Marty, Michael and Dan are part of an industry that the British Columbia Organised Crime Agency valued at $4bn in 2001. It is now worth one-third more, according to most estimates, which means it accounts for more than 5% of the province's GDP. Around 100,000 workers are engaged both full time and part time in the cultivation, distribution, smuggling and retail of marijuana, compared with 55,000 working in the traditional sectors of logging, mining, oil and gas combined. Only manufacturing employs more people, and this is all according to official statistics from Canadian law enforcement.

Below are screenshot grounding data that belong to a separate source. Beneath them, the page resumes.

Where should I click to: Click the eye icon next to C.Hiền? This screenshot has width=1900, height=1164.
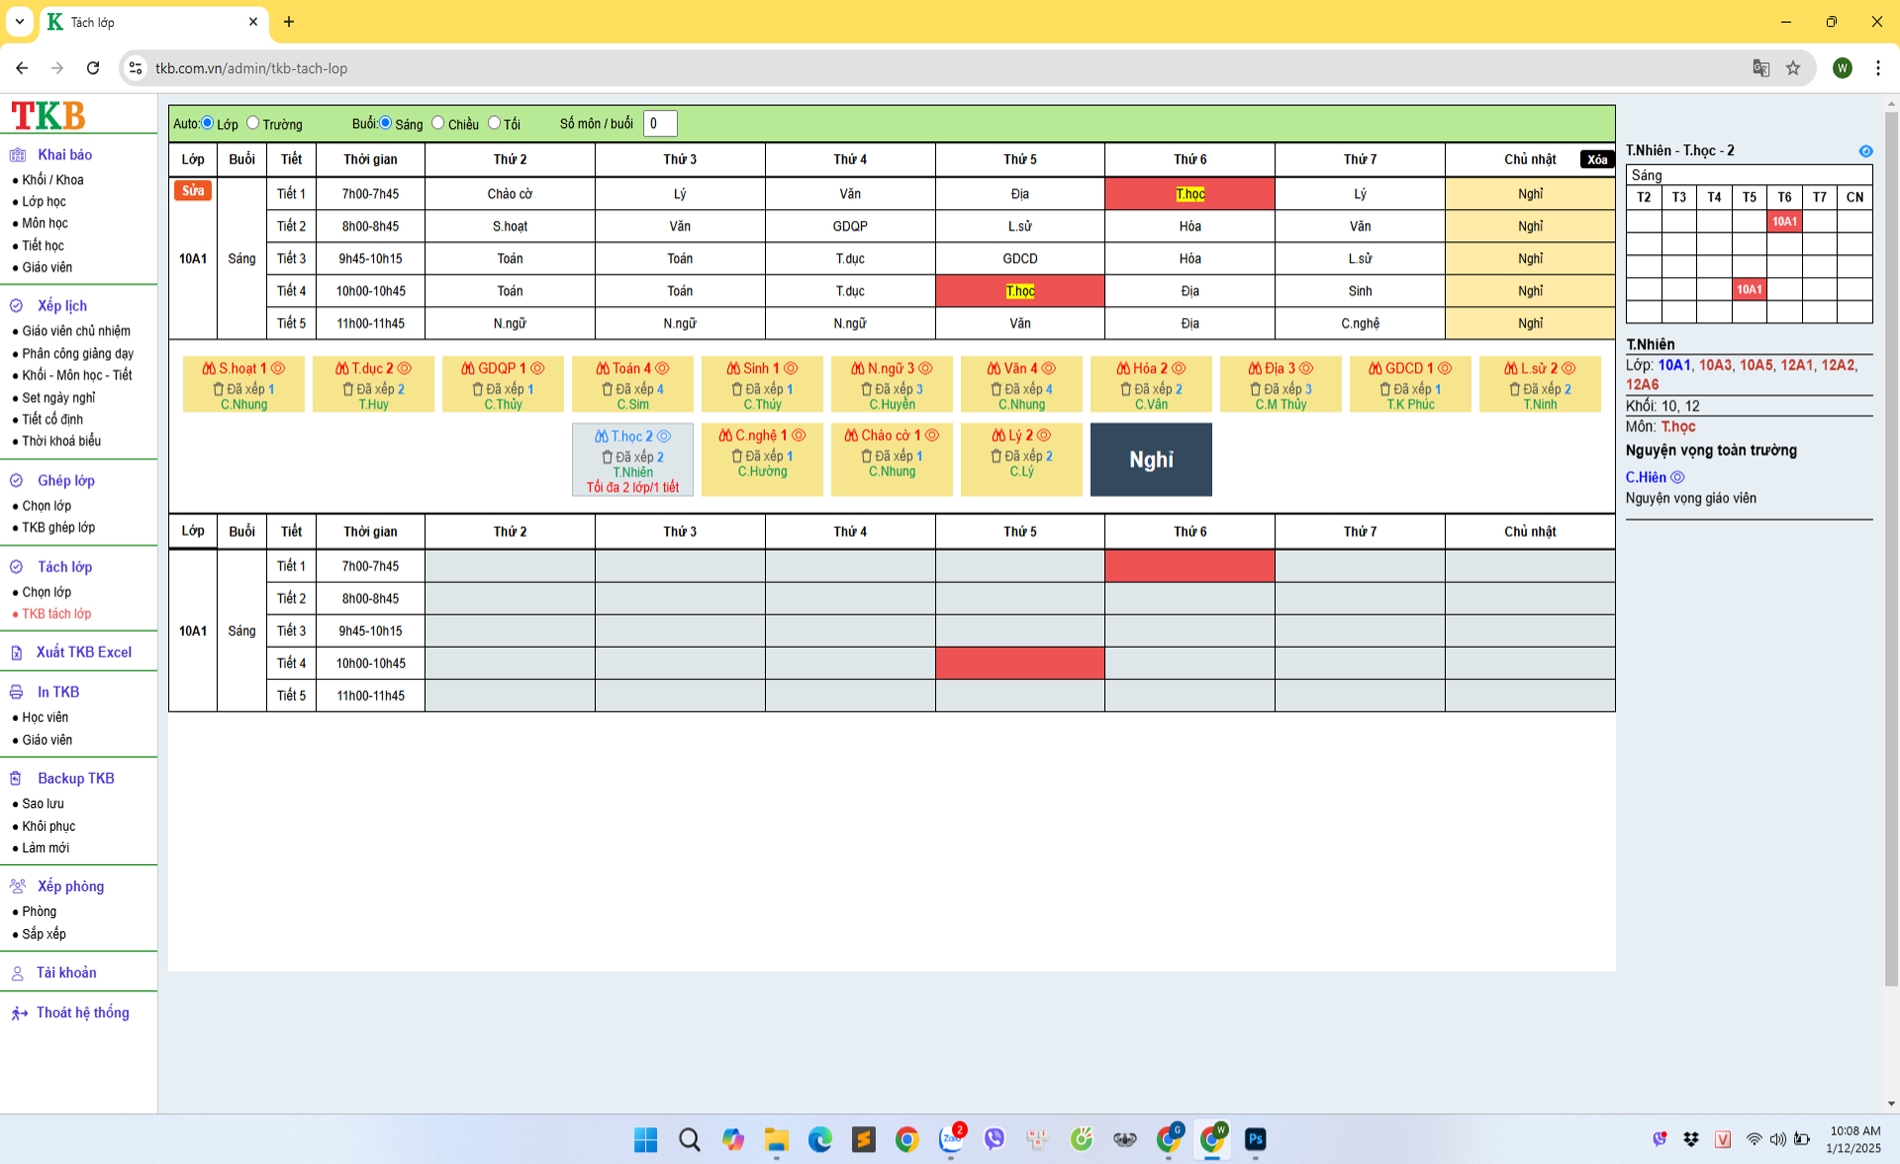1678,478
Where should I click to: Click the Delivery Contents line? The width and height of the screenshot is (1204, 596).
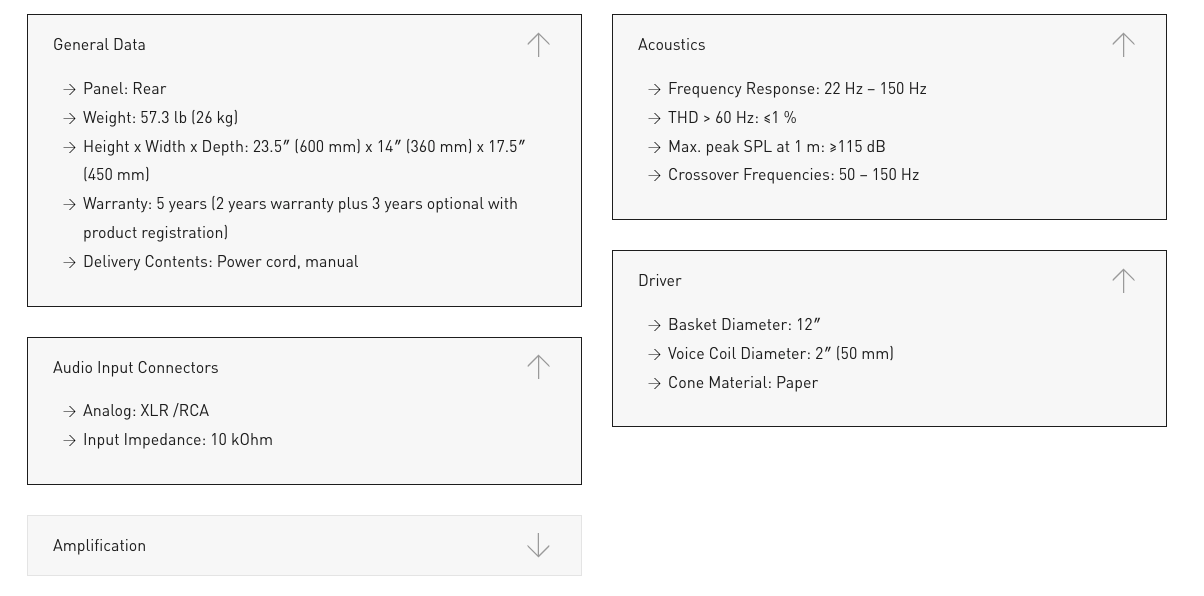pos(220,262)
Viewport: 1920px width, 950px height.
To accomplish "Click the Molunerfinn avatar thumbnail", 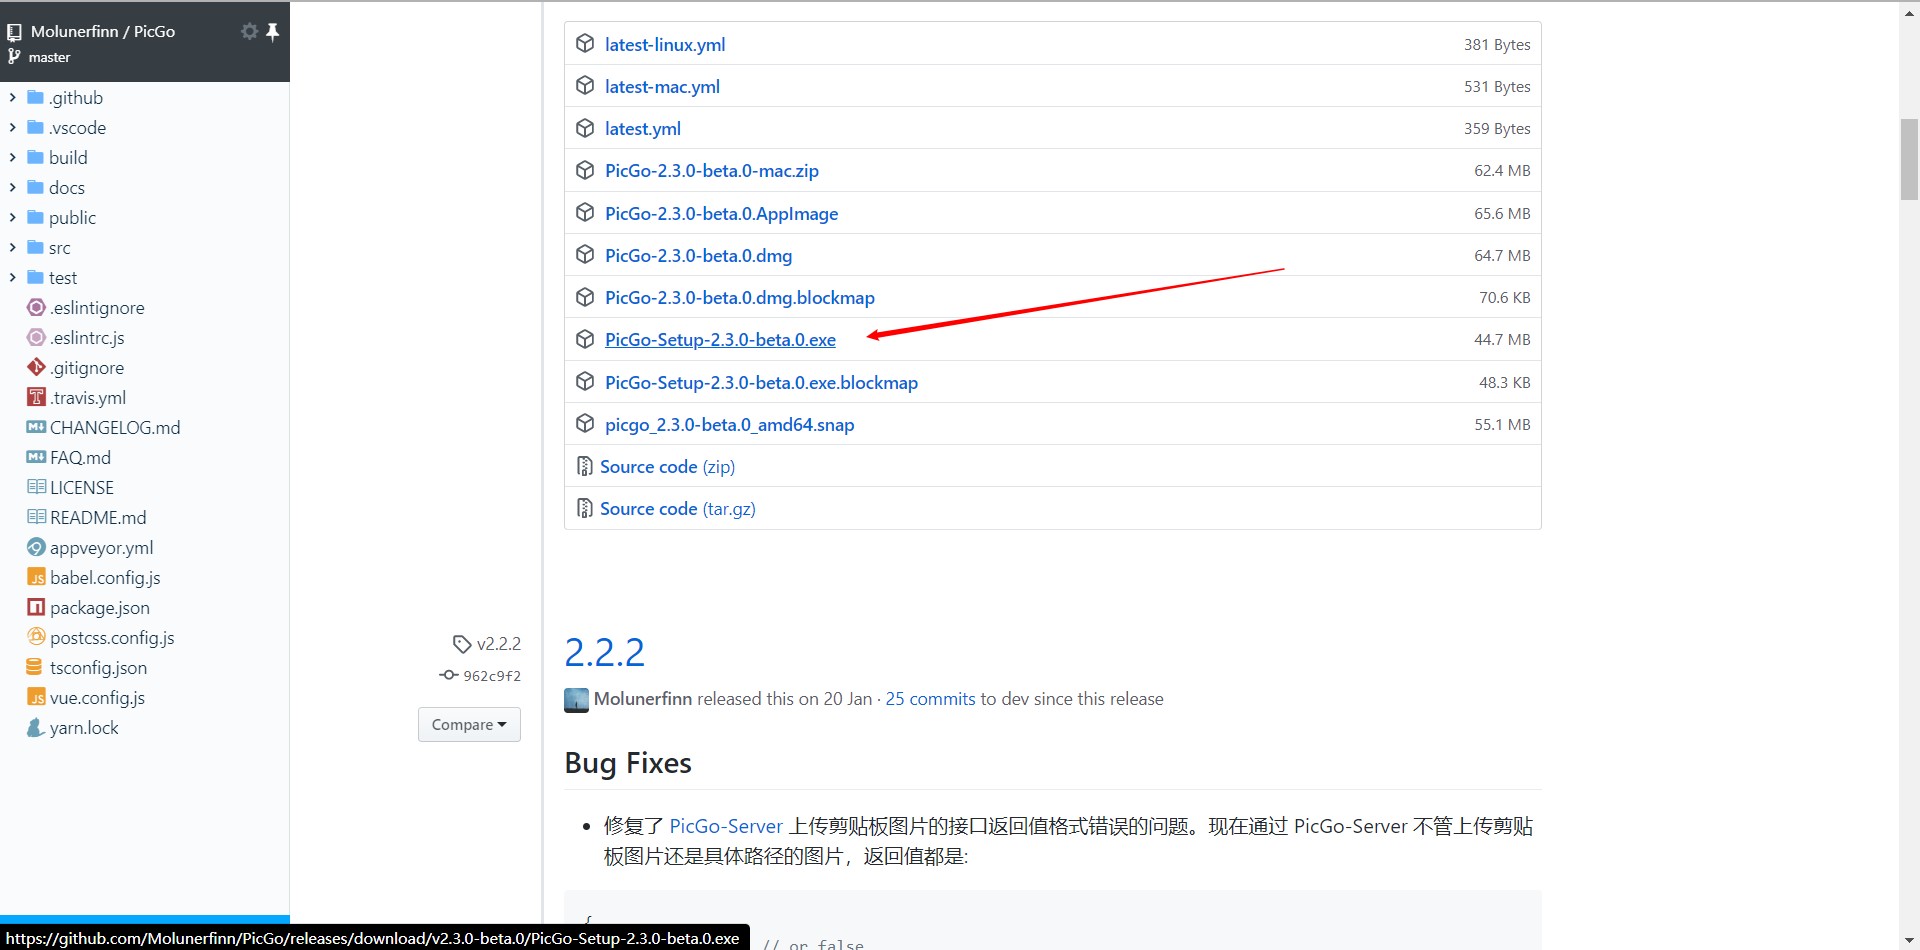I will click(x=576, y=700).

Although British Columbia remains the main producer, the farming of marijuana has been spreading steadily eastwards through Canada over the past 10 years and most provinces now boast a flourishing industry.
The implications of these figures are stark: western Canada is home to the largest per-capita concentration of organised criminal syndicates in the world. In turn, Canada has become one of the biggest law-enforcement headaches anywhere: organised crime has broken out of the ghetto of marginal communities and conquered the middle classes. "In a town like Nelson," says Dan, "I would estimate that about 30% of households are involved in grow-ops of some size or other, but in the Slocan valley, I reckon between half and 70% of the households will be involved."
From atop the reassuring slopes of Elephant Mountain (so called because it resembles a dozing pachyderm) I gaze across the west arm of Kootenay lake at Nelson's rooftops, stacked prettily up a steep green incline. Beyond looms the sharp peak of Silver King, the mountain whose precious metal deposits attracted large numbers of immigrants from southern and eastern Europe at the turn of the 19th century. To this day, this twee settlement resembles the idealised image of small-town America before it was blighted by unregulated advertising hoardings and fast-food joints. Almost every store in Nelson has a picture of its manager or owner with their arms around Steve Martin and Daryl Hannah, in commemoration of the time when the town was indeed transformed into America for the filming of Roxanne, a feeble update of Cyrano de Bergerac. Hollywood likes Nelson: for its unspoilt looks; for its stunning countryside; and because, of an evening, the film crews get to smoke Cuban cigars and fat joints packed with BC bud.
But despite these attractions, Nelson and the surrounding area have been in steady economic decline for a couple of decades. Although its tourist and media industries are growing, these have not yet compensated for the demise of mining and the crises that have afflicted the logging industry. George Bush dealt the most punishing blow to British Columbia's economy in recent years by imposing a 27% tax on imports of Canadian softwood -- since ruled to be an outright violation of America's free-trade responsibilities. The Canadian government calculated that in three years after the tax was imposed in May 2002, some 7,000 jobs were permanently lost in logging, sawmilling and remanufacturing across British Columbia. "Including indirect impacts," it added, "job losses have risen to a reported 14,000. A common myth assumes that these impacts will disappear with a settlement in the softwood dispute and that jobs will come back, but this is not the case."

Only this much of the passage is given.